◆ **AIM OF THE EXERCISE**
Please retype the records that appear below, exactly and in full.

◆ **MATERIAL FOR THIS EXERCISE**
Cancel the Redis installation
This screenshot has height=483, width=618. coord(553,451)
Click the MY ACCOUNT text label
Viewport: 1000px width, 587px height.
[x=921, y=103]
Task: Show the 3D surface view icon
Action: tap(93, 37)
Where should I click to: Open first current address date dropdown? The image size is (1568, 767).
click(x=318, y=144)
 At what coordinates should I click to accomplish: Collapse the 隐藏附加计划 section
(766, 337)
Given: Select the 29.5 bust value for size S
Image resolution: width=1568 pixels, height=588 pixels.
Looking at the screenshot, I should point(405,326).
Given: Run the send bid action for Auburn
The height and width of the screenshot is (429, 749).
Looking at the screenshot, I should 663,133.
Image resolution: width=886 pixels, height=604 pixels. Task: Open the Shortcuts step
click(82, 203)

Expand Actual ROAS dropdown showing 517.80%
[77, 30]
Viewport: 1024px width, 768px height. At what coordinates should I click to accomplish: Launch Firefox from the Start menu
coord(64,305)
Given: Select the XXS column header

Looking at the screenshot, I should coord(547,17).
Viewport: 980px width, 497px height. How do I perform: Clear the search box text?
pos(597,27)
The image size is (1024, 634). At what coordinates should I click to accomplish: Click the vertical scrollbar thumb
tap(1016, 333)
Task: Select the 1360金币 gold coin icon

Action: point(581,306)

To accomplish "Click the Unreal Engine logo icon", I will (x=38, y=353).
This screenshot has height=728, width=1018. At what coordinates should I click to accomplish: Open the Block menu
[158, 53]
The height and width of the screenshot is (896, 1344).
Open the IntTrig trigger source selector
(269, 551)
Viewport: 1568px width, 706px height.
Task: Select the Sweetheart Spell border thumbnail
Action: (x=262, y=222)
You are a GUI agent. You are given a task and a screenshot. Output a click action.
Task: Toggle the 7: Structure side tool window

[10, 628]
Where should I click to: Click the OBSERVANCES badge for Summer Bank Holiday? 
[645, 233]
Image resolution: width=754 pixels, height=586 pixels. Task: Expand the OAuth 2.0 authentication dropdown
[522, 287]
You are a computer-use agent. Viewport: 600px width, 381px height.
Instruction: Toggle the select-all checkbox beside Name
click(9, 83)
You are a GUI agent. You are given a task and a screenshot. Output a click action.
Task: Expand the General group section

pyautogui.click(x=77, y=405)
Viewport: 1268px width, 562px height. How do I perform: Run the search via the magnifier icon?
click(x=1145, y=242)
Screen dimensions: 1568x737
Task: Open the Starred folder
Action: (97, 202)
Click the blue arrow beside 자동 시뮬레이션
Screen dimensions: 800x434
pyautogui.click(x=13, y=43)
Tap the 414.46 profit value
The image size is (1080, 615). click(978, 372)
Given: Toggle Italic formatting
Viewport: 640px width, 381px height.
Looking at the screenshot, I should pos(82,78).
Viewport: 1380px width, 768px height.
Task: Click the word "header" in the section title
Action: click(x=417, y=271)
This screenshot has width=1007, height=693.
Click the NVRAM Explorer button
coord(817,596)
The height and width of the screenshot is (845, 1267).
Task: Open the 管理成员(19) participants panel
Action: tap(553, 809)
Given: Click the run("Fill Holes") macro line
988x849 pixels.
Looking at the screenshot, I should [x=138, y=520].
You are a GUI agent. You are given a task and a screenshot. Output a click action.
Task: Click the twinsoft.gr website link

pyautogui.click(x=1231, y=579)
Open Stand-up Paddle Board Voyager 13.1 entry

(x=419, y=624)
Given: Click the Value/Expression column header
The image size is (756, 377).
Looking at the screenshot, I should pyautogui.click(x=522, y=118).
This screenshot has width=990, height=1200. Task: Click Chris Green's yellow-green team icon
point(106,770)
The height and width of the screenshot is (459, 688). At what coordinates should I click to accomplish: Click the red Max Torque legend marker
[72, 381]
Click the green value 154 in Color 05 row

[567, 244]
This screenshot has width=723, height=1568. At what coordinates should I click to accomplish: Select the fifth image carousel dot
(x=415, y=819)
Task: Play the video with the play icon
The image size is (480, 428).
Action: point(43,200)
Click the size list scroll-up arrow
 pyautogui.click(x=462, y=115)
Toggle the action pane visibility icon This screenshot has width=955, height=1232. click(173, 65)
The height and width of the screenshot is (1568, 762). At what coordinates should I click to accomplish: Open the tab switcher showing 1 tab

◆ **ANSWER FOR THIS EXERCISE**
Cancel the Redis installation
This screenshot has height=483, width=618. coord(553,451)
Click the MY ACCOUNT text label
Viewport: 1000px width, 587px height.
[x=921, y=103]
Task: Show the 3D surface view icon
Action: tap(93, 37)
Where should I click to: Open first current address date dropdown? The image size is (1568, 767).
click(x=318, y=144)
 At what coordinates should I click to accomplish: Collapse the 隐藏附加计划 section
(766, 337)
Given: Select the 29.5 bust value for size S
Image resolution: width=1568 pixels, height=588 pixels.
Looking at the screenshot, I should point(405,326).
Given: Run the send bid action for Auburn
The height and width of the screenshot is (429, 749).
Looking at the screenshot, I should 663,133.
Image resolution: width=886 pixels, height=604 pixels. Task: Open the Shortcuts step
click(82, 203)

Expand Actual ROAS dropdown showing 517.80%
[77, 30]
Viewport: 1024px width, 768px height. At what coordinates should I click to accomplish: Launch Firefox from the Start menu
coord(64,305)
Given: Select the XXS column header

Looking at the screenshot, I should coord(547,17).
Viewport: 980px width, 497px height. How do I perform: Clear the search box text?
pos(597,27)
The image size is (1024, 634). At what coordinates should I click to accomplish: Click the vertical scrollbar thumb
tap(1016, 333)
Task: Select the 1360金币 gold coin icon

Action: point(581,306)

To accomplish "Click the Unreal Engine logo icon", I will (x=38, y=353).
This screenshot has height=728, width=1018. At what coordinates should I click to accomplish: Open the Block menu
[158, 53]
The height and width of the screenshot is (896, 1344).
Open the IntTrig trigger source selector
(269, 551)
Viewport: 1568px width, 706px height.
Task: Select the Sweetheart Spell border thumbnail
Action: (x=262, y=222)
You are a GUI agent. You are given a task and a screenshot. Output a click action.
Task: Toggle the 7: Structure side tool window

[10, 628]
Where should I click to: Click the OBSERVANCES badge for Summer Bank Holiday? 
[645, 233]
Image resolution: width=754 pixels, height=586 pixels. Task: Expand the OAuth 2.0 authentication dropdown
[522, 287]
You are a computer-use agent. Viewport: 600px width, 381px height.
Instruction: Toggle the select-all checkbox beside Name
click(9, 83)
You are a GUI agent. You are given a task and a screenshot. Output a click action.
Task: Expand the General group section

pyautogui.click(x=77, y=405)
Viewport: 1268px width, 562px height. How do I perform: Run the search via the magnifier icon?
click(x=1145, y=242)
Screen dimensions: 1568x737
Task: Open the Starred folder
Action: (97, 202)
Click the blue arrow beside 자동 시뮬레이션
Screen dimensions: 800x434
pyautogui.click(x=13, y=43)
Tap the 414.46 profit value
The image size is (1080, 615). click(978, 372)
Given: Toggle Italic formatting
Viewport: 640px width, 381px height.
Looking at the screenshot, I should pos(82,78).
Viewport: 1380px width, 768px height.
Task: Click the word "header" in the section title
Action: click(x=417, y=271)
This screenshot has width=1007, height=693.
Click the NVRAM Explorer button
coord(817,596)
The height and width of the screenshot is (845, 1267).
Task: Open the 管理成员(19) participants panel
Action: tap(553, 809)
Given: Click the run("Fill Holes") macro line
988x849 pixels.
Looking at the screenshot, I should [x=138, y=520].
You are a GUI agent. You are given a task and a screenshot. Output a click action.
Task: Click the twinsoft.gr website link

pyautogui.click(x=1231, y=579)
Open Stand-up Paddle Board Voyager 13.1 entry

(x=419, y=624)
Given: Click the Value/Expression column header
The image size is (756, 377).
Looking at the screenshot, I should pyautogui.click(x=522, y=118).
This screenshot has width=990, height=1200. Task: Click Chris Green's yellow-green team icon
point(106,770)
The height and width of the screenshot is (459, 688). At what coordinates should I click to accomplish: Click the red Max Torque legend marker
[72, 381]
Click the green value 154 in Color 05 row

[567, 244]
This screenshot has width=723, height=1568. At what coordinates should I click to accomplish: Select the fifth image carousel dot
(x=415, y=819)
Task: Play the video with the play icon
The image size is (480, 428).
Action: point(43,200)
Click the size list scroll-up arrow
 pyautogui.click(x=462, y=115)
Toggle the action pane visibility icon This screenshot has width=955, height=1232. click(173, 65)
The height and width of the screenshot is (1568, 762). At what coordinates should I click to accomplish: Open the tab switcher showing 1 tab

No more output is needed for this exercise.